The secondi I’ve tried have been of the big-chock-of-meat-nice-garnish-not-much-else-on-the-plate school. The quality of the lamb rack is quite exceptional, but some diners will feel a bit short-changed by the accompaniment of chickpea purée, nestled with chickpeas, little drops of salsa verde and speckles of dried olive – not because there’s a fault, but because there’s just not very much of it. It’s a similar situation with the neat block of pork belly – the salt-scattered skin is crisp, the fat has rendered nicely into the flesh, and the pairing of sweet little apricots, roast almonds and watercress is a fine one, but it amounts to little more than a garnish, so it feels a bit like the dish has no middle gears. It’s a strong argument for following the superb “ravioli” of thin slices of pickled beetroot encasing goat’s curd and dressed with pistachios and horseradish with, say, the lemony, properly nutty risotto topped with lardo-wrapped scampi rather than a proper main course.

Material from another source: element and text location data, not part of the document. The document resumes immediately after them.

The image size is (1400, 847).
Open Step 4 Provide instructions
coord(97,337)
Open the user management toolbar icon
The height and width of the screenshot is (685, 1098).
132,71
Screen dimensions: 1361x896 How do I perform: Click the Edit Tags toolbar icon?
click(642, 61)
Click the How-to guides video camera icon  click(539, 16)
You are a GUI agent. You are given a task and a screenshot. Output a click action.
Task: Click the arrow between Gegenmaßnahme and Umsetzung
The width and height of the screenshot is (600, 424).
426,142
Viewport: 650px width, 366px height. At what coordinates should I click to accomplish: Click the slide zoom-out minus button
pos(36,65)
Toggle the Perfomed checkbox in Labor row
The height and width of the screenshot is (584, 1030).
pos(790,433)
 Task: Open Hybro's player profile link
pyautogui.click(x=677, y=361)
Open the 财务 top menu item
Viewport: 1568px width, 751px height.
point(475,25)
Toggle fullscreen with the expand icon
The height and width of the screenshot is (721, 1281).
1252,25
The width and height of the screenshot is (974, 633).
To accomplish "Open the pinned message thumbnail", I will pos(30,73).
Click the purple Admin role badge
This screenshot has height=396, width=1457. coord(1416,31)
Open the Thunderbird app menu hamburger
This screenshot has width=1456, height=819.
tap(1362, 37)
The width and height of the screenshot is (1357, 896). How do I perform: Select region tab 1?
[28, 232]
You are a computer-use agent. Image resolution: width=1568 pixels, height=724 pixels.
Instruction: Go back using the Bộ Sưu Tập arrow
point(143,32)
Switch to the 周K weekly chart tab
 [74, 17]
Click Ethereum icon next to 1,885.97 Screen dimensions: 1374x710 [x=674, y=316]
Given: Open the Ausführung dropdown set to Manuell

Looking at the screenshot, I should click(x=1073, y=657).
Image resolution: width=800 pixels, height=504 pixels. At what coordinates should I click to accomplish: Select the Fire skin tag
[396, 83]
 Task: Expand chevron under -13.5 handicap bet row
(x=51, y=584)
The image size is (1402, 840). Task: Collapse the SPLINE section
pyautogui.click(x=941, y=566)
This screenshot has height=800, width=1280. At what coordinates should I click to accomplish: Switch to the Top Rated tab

I can’t think of many Italian restaurants in Australia where dessert is a genuine highlight of the meal. At Otto they are good without being great. Semifreddo of peach with raspberry sorbet and white peach coulis talks a good game and certainly looks the part, but it’s sweetness that dominates, not the fruit perfume. Italian meringues filled with mascarpone and raisins are prettier still, topped with tart little fraises des bois, and scattered with more of same plus sharp blackberries and marigold petals, but I can’t help wondering if there could be more vita in these dolci. Perhaps it’ll be the setting of future Otto/Quay dialogue.
Small beer though. Small beer in the face of an important restaurant that, through the voice of a new chef, has found a new direction and given the diners a good few lunches and dinners’ worth of compelling reasons to revisit its sun-spangled waterside setting and fall in love with it all over again.